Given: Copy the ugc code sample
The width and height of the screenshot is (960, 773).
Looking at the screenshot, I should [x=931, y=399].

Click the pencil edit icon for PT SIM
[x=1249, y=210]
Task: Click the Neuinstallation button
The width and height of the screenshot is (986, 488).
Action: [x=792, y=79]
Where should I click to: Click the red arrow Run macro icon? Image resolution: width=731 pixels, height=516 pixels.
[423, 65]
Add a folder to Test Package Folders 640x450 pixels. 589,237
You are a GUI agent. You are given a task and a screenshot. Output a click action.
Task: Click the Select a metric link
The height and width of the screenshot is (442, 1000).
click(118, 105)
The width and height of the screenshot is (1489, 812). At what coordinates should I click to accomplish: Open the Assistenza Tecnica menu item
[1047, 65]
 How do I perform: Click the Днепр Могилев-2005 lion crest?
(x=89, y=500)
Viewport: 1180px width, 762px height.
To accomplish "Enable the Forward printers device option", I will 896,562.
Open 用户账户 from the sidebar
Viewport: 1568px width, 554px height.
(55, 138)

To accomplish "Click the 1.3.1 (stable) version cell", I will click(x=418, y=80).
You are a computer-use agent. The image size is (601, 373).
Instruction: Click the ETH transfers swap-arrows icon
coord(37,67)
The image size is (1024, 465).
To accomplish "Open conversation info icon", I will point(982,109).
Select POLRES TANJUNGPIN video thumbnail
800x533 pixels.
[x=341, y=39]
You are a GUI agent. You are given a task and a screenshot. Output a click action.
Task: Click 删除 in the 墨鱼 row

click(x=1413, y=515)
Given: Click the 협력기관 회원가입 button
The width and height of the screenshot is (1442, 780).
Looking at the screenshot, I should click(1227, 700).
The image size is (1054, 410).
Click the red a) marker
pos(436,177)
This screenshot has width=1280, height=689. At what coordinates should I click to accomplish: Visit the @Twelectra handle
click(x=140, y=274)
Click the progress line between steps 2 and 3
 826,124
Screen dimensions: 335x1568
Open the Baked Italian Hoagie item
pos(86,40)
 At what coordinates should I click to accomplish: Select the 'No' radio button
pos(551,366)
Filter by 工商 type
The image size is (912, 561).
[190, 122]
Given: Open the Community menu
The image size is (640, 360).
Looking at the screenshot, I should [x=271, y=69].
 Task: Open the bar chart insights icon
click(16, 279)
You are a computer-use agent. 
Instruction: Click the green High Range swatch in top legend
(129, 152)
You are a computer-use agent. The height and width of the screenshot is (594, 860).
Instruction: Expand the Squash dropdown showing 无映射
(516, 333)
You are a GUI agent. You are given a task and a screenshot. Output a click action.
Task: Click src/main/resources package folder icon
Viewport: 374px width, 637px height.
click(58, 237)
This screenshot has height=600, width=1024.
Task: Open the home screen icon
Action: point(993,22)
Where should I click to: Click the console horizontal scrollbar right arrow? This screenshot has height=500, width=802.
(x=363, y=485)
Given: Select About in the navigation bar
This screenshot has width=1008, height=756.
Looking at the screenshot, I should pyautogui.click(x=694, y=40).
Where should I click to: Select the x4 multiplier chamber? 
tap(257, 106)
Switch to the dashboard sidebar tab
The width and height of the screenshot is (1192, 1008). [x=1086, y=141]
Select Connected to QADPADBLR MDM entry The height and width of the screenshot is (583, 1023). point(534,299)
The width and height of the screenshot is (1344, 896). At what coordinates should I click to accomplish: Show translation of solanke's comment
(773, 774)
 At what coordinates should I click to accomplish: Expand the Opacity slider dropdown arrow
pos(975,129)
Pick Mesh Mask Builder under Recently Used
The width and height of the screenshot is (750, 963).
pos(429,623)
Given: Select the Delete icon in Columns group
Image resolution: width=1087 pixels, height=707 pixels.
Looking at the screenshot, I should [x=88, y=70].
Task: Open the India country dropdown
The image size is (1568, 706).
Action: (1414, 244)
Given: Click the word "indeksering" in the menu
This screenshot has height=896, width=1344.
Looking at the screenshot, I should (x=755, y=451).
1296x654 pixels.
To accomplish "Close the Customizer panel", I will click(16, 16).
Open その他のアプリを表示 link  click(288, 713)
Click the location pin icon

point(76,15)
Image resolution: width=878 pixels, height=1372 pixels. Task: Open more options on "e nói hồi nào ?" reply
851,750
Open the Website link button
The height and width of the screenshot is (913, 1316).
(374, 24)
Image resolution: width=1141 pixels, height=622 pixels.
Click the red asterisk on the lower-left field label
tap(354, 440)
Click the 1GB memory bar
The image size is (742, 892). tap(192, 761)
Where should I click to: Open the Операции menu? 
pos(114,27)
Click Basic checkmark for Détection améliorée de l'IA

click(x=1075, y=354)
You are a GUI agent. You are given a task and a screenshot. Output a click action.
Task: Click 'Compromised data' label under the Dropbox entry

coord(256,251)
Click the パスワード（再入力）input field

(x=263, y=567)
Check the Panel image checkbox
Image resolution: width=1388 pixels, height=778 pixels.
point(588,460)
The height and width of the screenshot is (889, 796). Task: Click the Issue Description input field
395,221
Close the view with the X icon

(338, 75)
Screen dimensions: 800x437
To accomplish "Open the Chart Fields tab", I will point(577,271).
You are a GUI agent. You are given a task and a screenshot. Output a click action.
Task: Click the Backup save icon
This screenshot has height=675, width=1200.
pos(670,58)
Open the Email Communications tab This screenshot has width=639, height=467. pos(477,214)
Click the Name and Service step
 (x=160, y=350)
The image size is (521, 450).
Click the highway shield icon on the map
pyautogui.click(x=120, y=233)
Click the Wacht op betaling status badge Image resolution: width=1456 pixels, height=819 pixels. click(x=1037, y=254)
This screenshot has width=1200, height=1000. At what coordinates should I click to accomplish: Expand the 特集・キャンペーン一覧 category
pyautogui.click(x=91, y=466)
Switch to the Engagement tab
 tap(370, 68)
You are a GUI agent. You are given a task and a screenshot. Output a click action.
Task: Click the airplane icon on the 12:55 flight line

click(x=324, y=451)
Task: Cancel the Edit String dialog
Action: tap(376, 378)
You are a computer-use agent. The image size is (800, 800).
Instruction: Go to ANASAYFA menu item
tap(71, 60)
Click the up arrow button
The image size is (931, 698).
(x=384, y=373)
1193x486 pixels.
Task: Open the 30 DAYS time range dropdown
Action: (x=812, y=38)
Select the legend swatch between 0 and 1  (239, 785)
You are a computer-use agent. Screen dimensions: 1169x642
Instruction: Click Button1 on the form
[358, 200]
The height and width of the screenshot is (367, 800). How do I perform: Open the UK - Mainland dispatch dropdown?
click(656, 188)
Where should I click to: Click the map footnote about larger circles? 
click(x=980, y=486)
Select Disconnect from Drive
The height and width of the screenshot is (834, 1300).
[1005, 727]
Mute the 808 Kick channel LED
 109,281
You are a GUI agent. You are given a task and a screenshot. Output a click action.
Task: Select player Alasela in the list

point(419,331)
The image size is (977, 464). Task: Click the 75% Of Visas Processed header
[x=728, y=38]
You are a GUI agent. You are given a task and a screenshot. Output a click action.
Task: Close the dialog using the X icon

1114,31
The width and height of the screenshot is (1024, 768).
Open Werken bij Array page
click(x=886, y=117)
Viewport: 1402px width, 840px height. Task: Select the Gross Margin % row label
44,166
-----
Problem to work on: Search the entries for the string "dimensions" and copy each line where it occurs.

Answer box:
Screen dimensions: 335x1568
Screen dimensions: 800x437
You are a computer-use agent. Screen dimensions: 1169x642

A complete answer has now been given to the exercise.